When Bari Dzomba, an alumnus of The College of New Jersey (TCNJ), received a postcard this week about a new outreach campaign to alumni, she went and checked out the new site. To her dismay, she discovered that the new site was leaking alumni personal information. She contacted the college, but when, after two days, the site was still not adequately secured, Dzomba, a Senior IT Project Consultant, contacted DataBreaches.net.
Exploration of the site, which went ‘live’ a few days ago, confirmed Dzomba’s concerns. By entering an alumnus’ name in the url http://firstname.lastname.connect2tcnj.com/connect2tcnj.com, anyone could see the personal information of those who had responded to the campaign. A Google search for TCNJ alumni revealed lists of names, some of which this site tested. In some cases, I could see the individual’s name, address, telephone number, zip code, date of birth, marital status, maiden name, name of spouse, name of employer, job title, work e-mail address, and business telephone, if they had entered it. No login or password was required. The configuration also allowed anyone who accessed an alumnus’ page to edit or alter the information, with no password required.
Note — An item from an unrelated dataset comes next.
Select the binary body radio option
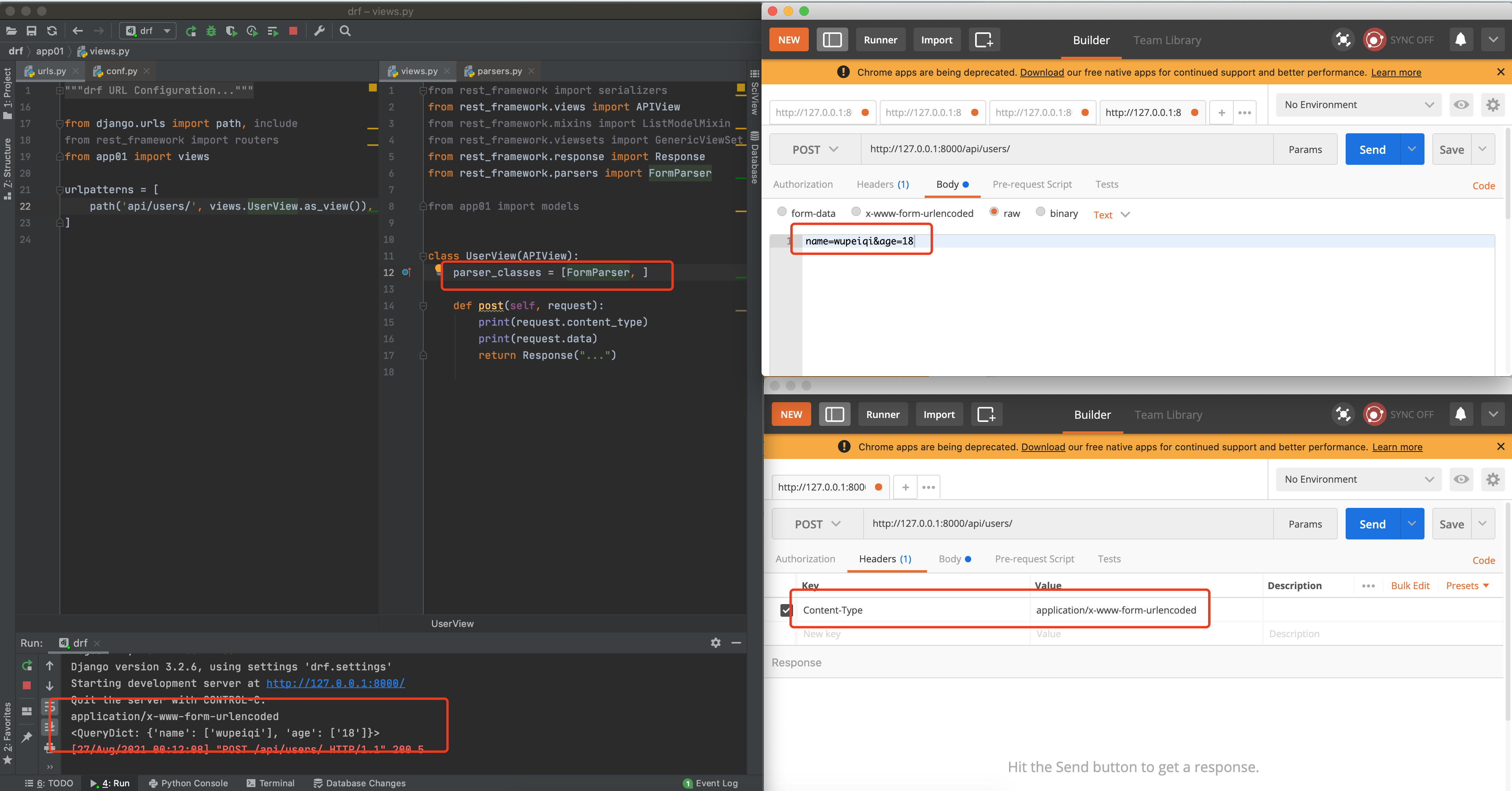 (1040, 212)
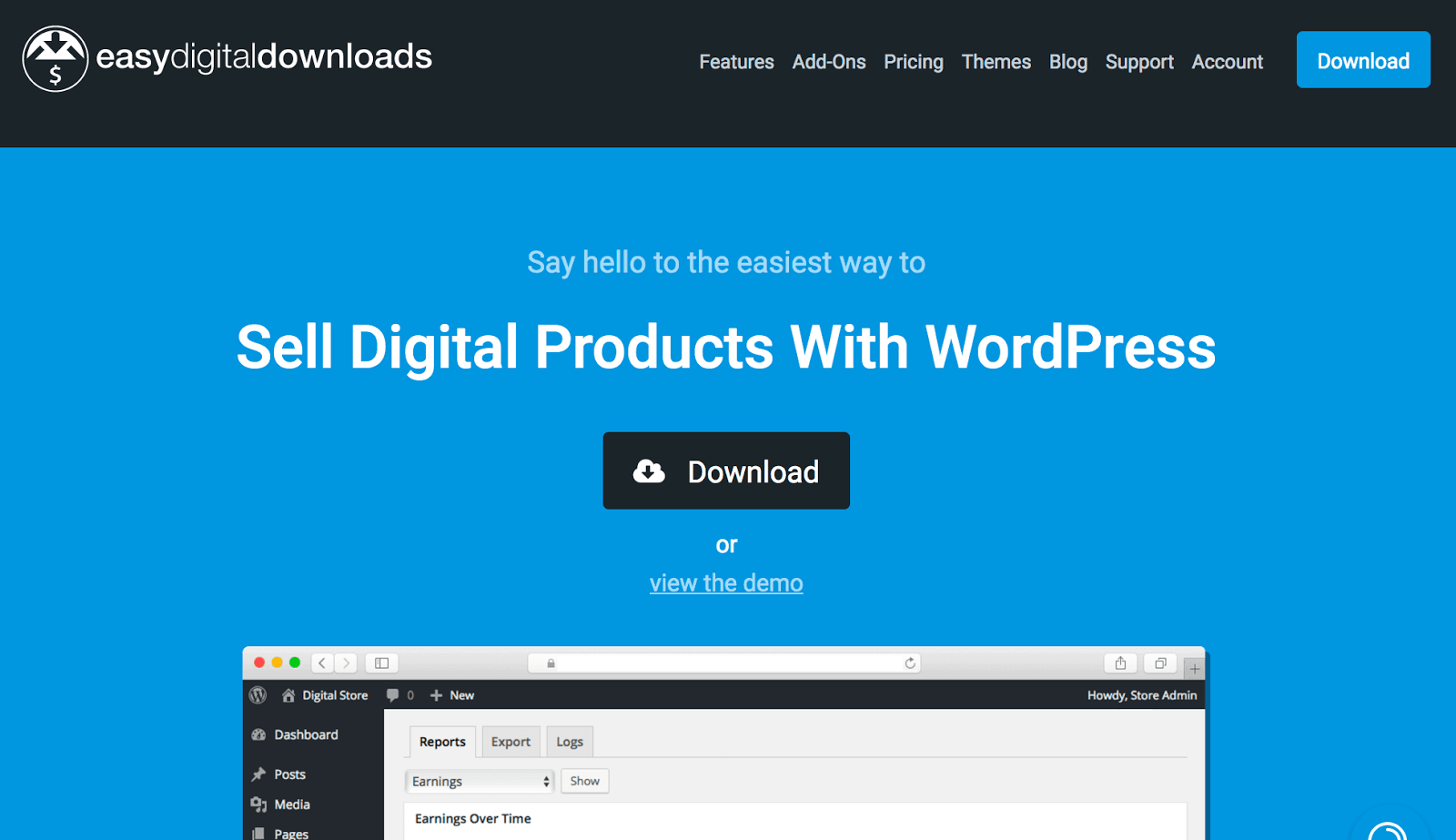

No Social Security numbers or financial information was included in the form.
DataBreaches.net made several calls and left several messages for TCNJ personnel concerning the leak, and delayed publishing this until the site was secured. By late this afternoon, the url was no longer working and attempts to connect to the outreach campaign site led only to a subscription form for a mail list.
According to Matthew Golden, Executive Director of Public Relations & Communications, the college had contractual language with the vendor, Pursuant, about ensuring the privacy and security of the data, and they had called the vendor after getting the report of the leak from their alumnus. In a statement to DataBreaches.net, Golden said, “We absolutely take the security of our alumni very seriously. As soon as we learned about the problem, we acted as quickly as possible to rectify the situation.”